- THE TASK
Whenever the string "node" turns up in a line below, that line should be copied.
*****
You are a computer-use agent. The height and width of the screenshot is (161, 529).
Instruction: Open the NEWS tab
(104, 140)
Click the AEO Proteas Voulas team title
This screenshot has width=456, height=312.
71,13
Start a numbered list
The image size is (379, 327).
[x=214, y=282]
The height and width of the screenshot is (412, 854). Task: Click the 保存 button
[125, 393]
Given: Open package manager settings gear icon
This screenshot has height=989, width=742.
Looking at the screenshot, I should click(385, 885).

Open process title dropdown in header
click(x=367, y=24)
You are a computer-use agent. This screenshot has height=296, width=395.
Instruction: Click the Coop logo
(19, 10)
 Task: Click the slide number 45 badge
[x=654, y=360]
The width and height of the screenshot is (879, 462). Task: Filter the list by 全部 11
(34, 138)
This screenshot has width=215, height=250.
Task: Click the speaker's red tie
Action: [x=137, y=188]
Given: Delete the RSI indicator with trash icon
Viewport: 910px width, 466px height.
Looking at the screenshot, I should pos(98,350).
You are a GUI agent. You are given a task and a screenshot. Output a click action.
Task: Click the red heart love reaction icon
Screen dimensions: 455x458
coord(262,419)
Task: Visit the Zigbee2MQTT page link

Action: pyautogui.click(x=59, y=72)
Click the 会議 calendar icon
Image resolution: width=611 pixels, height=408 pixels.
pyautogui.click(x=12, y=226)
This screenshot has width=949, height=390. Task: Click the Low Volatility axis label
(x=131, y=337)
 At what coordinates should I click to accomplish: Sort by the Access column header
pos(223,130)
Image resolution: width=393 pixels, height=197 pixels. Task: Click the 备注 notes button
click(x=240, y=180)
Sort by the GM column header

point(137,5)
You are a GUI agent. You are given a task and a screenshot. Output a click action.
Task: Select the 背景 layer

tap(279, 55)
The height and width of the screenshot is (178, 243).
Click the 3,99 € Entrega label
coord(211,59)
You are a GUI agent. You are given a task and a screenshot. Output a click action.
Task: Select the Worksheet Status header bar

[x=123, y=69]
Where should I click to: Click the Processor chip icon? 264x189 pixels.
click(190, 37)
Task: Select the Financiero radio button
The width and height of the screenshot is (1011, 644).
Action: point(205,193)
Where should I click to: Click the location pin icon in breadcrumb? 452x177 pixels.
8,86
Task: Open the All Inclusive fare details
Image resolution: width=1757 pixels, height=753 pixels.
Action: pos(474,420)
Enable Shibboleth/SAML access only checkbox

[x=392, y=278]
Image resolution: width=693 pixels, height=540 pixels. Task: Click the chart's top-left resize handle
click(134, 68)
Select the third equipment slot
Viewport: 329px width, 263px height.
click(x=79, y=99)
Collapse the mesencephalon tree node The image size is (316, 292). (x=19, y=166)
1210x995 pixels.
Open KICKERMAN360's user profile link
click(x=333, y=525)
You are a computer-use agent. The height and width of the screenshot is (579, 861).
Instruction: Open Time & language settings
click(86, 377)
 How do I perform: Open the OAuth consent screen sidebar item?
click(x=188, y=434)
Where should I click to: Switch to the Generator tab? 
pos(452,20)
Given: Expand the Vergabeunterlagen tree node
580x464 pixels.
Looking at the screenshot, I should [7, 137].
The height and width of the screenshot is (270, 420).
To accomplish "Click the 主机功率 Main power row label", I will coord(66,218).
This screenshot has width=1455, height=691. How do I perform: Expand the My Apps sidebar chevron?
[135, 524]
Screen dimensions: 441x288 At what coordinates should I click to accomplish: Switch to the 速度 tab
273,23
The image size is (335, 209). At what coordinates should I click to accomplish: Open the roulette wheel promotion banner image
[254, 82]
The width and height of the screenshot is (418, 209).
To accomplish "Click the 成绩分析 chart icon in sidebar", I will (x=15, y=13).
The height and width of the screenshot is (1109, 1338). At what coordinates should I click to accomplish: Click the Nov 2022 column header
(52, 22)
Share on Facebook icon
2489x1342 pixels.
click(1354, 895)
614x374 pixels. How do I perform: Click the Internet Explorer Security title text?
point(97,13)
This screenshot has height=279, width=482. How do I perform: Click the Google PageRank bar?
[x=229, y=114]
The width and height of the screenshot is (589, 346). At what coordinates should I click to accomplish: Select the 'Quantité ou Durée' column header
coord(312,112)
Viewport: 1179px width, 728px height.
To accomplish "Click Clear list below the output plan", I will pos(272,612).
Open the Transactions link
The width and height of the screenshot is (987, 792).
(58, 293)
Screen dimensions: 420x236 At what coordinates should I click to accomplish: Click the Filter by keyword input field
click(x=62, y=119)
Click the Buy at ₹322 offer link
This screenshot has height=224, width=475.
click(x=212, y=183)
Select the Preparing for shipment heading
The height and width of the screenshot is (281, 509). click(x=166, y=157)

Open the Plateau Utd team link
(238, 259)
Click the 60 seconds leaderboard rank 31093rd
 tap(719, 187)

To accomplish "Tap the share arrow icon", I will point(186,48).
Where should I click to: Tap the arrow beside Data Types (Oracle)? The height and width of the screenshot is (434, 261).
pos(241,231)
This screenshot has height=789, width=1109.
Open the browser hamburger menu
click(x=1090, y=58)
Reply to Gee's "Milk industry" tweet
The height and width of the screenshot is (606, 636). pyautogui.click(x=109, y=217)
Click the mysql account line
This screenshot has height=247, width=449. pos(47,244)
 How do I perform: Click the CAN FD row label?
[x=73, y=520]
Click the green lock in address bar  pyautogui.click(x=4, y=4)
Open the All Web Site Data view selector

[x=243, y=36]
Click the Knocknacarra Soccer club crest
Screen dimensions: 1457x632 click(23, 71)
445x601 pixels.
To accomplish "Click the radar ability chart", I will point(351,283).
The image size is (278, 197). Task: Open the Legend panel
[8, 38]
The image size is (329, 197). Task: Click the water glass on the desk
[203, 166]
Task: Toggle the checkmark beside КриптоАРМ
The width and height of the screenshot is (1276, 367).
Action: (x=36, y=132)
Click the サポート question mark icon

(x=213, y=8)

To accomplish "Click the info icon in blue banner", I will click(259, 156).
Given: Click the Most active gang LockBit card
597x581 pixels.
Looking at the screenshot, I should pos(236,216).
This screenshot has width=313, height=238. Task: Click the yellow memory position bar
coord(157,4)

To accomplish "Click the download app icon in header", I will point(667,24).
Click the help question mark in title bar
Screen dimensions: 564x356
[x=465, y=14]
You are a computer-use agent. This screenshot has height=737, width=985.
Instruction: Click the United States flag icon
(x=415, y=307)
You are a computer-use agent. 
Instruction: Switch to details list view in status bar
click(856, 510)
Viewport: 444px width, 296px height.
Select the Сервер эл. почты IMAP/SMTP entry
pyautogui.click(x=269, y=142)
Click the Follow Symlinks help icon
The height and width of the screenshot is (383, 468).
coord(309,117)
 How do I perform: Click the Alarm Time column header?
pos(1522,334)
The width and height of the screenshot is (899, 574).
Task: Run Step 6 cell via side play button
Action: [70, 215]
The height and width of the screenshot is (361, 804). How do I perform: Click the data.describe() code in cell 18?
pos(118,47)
*****
- ANSWER BOX
Collapse the mesencephalon tree node The image size is (316, 292). (x=19, y=166)
Given: Expand the Vergabeunterlagen tree node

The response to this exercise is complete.